# What the task asks:
The expected output is each line below containing "agent", copied in full.

[Pixel coordinate grounding data]
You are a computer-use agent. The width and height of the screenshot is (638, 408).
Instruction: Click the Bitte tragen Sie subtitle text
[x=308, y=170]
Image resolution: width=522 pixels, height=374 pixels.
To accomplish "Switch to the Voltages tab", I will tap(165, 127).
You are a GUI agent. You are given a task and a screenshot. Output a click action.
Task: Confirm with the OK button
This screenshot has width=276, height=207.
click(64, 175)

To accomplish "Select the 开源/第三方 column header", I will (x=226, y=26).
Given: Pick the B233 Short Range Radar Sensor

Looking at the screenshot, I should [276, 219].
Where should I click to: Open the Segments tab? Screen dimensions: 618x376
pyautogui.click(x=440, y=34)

--

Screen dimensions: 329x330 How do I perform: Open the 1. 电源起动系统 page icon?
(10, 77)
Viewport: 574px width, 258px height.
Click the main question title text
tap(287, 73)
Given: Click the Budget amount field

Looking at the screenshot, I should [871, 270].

# Response to the task:
You are a computer-use agent. The width and height of the screenshot is (638, 408).
You are a GUI agent. You are given a task and a screenshot. Output a click action.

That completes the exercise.